:: 기록 ::

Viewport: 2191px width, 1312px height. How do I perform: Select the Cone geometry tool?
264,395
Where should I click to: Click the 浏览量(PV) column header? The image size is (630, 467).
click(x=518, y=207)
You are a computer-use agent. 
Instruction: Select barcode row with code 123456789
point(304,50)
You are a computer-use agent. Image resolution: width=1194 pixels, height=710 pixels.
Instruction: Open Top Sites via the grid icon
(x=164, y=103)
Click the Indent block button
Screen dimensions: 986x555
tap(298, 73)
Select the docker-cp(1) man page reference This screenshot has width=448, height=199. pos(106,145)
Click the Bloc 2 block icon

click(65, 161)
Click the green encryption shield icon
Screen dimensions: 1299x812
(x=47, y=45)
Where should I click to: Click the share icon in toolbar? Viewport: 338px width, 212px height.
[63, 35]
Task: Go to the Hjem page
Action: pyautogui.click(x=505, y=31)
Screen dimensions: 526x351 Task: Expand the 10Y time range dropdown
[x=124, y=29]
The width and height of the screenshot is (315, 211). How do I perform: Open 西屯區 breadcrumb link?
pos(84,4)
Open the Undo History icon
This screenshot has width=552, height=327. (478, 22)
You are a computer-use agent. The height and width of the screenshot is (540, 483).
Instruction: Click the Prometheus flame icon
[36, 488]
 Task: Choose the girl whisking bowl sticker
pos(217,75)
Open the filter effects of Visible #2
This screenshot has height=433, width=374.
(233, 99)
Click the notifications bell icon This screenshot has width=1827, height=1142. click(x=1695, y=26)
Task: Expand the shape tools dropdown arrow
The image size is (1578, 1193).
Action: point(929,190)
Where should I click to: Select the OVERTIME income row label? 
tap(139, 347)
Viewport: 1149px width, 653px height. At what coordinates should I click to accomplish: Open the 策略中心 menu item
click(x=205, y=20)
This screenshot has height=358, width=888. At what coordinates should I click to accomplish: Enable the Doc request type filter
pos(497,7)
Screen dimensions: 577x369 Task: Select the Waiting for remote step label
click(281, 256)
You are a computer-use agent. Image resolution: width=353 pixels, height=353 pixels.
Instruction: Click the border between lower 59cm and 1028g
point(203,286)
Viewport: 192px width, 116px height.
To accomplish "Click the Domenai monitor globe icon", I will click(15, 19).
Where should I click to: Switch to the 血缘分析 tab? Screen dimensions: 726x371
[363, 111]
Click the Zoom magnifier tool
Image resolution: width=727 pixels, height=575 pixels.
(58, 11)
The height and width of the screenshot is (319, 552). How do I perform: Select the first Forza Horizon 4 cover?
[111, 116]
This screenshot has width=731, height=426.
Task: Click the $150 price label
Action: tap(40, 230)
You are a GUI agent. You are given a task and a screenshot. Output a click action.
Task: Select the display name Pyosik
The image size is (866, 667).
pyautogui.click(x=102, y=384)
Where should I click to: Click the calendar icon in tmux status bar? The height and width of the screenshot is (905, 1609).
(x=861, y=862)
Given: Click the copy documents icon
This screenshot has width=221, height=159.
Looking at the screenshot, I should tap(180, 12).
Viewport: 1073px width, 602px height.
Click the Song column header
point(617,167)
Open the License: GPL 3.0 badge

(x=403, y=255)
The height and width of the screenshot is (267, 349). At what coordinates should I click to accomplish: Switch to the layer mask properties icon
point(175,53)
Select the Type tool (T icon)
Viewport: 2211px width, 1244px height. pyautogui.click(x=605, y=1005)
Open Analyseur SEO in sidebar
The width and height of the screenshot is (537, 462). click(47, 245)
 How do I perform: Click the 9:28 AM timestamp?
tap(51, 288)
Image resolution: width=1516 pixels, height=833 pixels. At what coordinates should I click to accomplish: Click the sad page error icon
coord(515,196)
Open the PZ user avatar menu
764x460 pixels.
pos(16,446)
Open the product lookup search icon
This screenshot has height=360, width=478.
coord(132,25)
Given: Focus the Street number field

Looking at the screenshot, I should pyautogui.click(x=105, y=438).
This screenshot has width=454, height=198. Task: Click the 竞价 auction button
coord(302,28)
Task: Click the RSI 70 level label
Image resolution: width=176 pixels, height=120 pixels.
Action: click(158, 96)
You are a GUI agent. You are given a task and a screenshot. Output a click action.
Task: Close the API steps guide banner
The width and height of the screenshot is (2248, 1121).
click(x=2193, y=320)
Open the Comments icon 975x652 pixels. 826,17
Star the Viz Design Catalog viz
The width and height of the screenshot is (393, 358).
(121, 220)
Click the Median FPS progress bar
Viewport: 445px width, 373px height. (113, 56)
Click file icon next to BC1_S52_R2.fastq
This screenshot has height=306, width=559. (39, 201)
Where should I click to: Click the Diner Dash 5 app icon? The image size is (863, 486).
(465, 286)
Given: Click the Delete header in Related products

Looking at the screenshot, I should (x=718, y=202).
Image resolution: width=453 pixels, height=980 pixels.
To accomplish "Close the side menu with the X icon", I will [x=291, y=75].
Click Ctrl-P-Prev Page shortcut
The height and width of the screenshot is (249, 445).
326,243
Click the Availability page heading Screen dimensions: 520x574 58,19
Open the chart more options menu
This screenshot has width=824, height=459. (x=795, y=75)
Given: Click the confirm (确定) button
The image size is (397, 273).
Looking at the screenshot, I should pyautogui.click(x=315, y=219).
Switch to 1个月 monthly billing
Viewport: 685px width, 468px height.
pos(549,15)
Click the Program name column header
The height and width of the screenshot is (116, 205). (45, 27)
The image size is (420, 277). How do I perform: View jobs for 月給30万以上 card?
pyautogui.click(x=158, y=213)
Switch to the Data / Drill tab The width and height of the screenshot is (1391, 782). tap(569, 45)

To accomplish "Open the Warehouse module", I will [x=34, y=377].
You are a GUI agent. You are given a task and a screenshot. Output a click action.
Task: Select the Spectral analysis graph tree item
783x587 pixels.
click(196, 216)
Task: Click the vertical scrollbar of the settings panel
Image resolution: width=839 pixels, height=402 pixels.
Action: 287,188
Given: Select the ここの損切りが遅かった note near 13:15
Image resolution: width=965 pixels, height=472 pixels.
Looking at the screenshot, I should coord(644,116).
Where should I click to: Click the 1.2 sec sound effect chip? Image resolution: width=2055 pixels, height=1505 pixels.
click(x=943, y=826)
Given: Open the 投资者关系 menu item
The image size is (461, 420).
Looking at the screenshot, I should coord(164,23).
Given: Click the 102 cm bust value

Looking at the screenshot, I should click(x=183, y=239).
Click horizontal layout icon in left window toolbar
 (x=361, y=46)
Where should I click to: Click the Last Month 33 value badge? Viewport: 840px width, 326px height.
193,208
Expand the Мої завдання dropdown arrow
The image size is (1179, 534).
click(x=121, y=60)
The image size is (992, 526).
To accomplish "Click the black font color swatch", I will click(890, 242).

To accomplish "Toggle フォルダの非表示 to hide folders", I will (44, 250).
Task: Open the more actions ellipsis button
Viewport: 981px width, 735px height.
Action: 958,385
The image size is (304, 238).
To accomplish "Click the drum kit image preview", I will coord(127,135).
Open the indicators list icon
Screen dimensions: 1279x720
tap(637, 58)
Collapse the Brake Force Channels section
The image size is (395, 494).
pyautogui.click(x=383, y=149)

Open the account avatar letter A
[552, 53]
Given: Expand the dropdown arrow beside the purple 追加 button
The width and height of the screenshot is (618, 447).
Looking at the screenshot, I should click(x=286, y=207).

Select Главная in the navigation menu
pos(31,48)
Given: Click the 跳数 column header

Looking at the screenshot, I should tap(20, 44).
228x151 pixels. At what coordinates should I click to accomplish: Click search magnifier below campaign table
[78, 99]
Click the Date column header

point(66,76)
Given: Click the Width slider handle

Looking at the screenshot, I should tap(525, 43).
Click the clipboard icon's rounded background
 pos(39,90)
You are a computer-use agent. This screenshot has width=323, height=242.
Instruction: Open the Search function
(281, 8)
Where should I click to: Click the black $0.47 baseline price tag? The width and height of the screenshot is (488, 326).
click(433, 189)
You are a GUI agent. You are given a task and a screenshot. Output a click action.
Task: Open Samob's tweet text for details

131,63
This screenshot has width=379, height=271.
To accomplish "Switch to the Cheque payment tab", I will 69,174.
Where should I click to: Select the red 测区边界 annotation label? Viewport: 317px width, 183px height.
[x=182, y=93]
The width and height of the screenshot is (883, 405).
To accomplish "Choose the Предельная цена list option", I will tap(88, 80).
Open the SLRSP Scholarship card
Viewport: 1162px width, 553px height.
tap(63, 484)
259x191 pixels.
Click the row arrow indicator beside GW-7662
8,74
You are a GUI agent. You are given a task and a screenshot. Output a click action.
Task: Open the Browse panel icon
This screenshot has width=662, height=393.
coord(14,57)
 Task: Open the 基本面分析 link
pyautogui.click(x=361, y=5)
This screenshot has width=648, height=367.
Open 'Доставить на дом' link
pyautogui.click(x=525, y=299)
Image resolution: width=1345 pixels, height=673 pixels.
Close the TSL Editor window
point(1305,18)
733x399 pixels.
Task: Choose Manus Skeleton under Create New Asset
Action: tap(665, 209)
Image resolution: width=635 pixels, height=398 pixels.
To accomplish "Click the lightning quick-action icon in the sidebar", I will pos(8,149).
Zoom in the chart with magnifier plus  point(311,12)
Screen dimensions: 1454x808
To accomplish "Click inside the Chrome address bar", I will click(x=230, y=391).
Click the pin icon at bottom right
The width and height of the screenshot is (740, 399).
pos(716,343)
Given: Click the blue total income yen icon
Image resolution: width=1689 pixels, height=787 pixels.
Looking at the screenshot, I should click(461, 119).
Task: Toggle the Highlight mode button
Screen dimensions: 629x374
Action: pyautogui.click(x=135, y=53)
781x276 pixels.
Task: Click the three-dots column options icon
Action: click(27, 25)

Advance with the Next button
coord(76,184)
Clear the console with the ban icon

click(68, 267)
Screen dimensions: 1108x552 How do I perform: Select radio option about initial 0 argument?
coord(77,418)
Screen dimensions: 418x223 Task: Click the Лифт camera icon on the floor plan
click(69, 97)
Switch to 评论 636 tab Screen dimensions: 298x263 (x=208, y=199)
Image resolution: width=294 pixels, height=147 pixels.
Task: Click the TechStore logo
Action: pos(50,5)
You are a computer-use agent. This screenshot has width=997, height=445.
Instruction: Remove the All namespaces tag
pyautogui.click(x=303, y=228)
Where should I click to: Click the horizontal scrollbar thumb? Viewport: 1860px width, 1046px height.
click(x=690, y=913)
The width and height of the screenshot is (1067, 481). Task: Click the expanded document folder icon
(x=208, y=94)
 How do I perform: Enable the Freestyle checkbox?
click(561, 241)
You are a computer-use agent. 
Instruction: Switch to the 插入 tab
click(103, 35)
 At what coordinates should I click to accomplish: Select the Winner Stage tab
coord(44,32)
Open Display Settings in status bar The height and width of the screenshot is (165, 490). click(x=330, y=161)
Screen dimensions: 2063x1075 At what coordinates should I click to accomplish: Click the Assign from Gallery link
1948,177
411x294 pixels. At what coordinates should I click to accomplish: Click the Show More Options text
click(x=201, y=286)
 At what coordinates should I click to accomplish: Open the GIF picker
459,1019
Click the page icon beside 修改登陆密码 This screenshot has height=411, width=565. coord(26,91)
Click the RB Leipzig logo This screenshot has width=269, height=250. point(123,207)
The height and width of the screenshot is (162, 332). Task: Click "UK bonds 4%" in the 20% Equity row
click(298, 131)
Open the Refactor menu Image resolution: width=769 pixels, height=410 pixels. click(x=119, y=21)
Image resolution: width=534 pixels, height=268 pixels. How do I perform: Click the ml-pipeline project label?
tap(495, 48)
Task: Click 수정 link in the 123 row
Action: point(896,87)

:::

### 주어진 문제:
위 기록의 첫 줄부터 "point(304,50)"가 들어 있는 줄까지, 양 끝을 포함한 모든 줄을 요청까지 그대로 다시 쓰세요. 답에 있는 좌표 숫자만 2.3배로 키워 정수로 반올림하고(0.5는 올림) 이 범위의 줄만 쓰세요.

### 연습 풀이:
Viewport: 2191px width, 1312px height. How do I perform: Select the Cone geometry tool?
607,909
Where should I click to: Click the 浏览量(PV) column header? The image size is (630, 467).
click(x=1191, y=476)
You are a computer-use agent. 
Instruction: Select barcode row with code 123456789
point(699,115)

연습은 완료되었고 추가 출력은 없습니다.